(Beginning of Quoted passage)

What are the chances that there would be two four-eared cats, both named Yoda, in Illinois? There must be a Ceiling Cat! Prompted by this week’s announcement of a four-eared cat in Russia, I did some sleuthing and found at least two others. I should have expected, though that—the internet and people being what they are—there would be a whole webpage on four-eared felids, and sure enough there is.
Here’s the first Yoda, rescued from a Chicago bar by Ted and Valerie Rock:
Yoda has a pair of small secondary ears behind the main ones. Malformations like this can, of course, be due to either a mutation or a developmental anomaly. The only way to distinguish these is through breeding experiments: mate Yoda to another cat and see if the trait appears in the offspring (a dominant gene) or only in later generations when the offspring are interbred (a recessive gene). (Alternatively, if a Yoda’s littermates show the same anomaly, it’s almost certainly genetic.) We don’t have this information for the gray Yoda. Curiously, while the secondary ears are shaped normally, the main ones are rounded; perhaps these are pleiotropic effects of one of the many ear mutations known to occur in cats. Yoda’s front ears resemble those seen in the American Curl bred, which result from a single dominant mutation.

(End of Quoted passage)

*Problem requirements*. Could you extend the piece on four-eared cats named Yoda, picking up right after its final sentence about the American Curl?

(Beginning of Listed records)

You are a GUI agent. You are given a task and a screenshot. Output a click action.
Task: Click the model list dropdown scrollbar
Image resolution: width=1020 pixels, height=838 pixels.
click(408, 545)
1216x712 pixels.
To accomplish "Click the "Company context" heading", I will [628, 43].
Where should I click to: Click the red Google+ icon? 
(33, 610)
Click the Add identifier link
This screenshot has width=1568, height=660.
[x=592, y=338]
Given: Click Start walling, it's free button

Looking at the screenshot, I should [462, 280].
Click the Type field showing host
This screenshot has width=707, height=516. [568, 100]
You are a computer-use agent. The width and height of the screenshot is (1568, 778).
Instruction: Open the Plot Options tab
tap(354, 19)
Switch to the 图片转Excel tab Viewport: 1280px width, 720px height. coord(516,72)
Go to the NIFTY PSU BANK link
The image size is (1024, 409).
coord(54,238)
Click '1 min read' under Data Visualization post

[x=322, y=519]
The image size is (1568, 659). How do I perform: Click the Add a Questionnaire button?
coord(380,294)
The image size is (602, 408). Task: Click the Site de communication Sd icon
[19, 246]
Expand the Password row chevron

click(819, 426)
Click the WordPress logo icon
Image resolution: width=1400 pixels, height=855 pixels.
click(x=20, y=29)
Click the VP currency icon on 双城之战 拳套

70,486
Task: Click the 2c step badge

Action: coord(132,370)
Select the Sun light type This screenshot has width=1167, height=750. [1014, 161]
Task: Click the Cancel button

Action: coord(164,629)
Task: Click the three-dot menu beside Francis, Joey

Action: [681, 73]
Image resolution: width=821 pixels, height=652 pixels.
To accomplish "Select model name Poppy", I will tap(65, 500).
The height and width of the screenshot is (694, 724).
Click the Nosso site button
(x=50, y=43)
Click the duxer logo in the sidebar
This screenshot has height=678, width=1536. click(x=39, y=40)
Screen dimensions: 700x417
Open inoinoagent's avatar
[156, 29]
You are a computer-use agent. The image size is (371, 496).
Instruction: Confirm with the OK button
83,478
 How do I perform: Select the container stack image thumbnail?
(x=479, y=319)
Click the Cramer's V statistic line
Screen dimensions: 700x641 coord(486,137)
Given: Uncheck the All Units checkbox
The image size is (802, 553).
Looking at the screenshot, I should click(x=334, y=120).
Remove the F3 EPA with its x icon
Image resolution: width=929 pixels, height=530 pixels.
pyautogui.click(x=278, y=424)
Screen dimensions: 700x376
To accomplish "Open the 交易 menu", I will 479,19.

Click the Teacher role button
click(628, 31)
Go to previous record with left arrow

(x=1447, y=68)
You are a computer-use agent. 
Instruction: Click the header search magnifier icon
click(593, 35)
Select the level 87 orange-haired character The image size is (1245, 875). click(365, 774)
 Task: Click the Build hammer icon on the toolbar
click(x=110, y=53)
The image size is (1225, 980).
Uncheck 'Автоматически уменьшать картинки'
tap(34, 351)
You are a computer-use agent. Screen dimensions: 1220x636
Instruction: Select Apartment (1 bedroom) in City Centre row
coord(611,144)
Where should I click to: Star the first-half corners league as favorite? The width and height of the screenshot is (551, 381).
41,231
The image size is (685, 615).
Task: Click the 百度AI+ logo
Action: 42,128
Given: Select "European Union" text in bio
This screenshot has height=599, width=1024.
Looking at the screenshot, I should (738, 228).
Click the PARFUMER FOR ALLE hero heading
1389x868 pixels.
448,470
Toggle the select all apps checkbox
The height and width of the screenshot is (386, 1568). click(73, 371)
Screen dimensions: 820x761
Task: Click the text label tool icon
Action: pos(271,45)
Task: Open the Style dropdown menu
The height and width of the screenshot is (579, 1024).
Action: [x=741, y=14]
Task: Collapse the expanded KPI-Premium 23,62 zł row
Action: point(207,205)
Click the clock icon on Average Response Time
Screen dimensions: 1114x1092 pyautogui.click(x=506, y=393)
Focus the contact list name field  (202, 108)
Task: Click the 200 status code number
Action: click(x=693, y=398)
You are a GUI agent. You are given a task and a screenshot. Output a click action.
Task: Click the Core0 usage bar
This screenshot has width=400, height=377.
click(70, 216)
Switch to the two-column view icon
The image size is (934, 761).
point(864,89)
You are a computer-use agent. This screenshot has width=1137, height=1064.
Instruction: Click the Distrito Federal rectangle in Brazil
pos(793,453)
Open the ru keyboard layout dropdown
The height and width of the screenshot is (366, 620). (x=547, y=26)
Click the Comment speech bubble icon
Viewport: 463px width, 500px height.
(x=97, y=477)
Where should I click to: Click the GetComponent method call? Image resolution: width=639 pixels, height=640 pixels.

(End of Listed records)

*Expected answer*.
Here’s Yoda with Valerie Rock:
While there appears to be some danger of deafness involved with the appearance of double ears, Yoda’s hearing seems normal.
Here’s Yoda number two:
Here the secondary ears also appear behind the main ones, but are reversed in direction.
You can see video of this second Yoda here.
And here’s the new one—Lutnik, who lives in a garage in Vladivostok. Lutnik’s vestigial ears are in front of the main ears, and could represent a genetic/developmental event similar to that of Yoda #1, but with a different pair of ears exerting dominance in growth.